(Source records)
##############################

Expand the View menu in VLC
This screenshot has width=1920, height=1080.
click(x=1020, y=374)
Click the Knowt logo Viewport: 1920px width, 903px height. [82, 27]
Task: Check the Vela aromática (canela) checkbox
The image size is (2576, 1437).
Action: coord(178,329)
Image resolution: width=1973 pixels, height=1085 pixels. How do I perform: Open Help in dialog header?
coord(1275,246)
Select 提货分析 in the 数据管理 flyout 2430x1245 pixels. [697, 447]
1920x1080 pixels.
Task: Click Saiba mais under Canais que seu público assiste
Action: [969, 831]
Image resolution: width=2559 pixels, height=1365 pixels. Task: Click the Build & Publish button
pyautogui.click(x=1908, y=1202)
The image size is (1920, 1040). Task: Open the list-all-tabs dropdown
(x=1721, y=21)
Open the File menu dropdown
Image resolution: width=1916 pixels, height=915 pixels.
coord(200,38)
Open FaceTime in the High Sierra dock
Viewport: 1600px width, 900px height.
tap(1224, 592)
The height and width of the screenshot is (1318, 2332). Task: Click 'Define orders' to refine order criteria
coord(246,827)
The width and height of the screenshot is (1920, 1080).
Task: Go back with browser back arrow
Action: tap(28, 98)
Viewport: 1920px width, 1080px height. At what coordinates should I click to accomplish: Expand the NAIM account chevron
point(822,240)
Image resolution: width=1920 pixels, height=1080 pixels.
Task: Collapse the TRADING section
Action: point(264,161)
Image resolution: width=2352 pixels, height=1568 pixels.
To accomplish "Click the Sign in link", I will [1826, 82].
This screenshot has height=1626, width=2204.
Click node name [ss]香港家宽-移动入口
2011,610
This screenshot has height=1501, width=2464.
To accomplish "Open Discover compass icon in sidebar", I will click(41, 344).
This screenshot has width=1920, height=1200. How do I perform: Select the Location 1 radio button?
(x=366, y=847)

##############################

- _Task to carry out_: Count, in the records above, the lines that contain "will", and write only the resulting number.

- _Reply to the exercise_: 2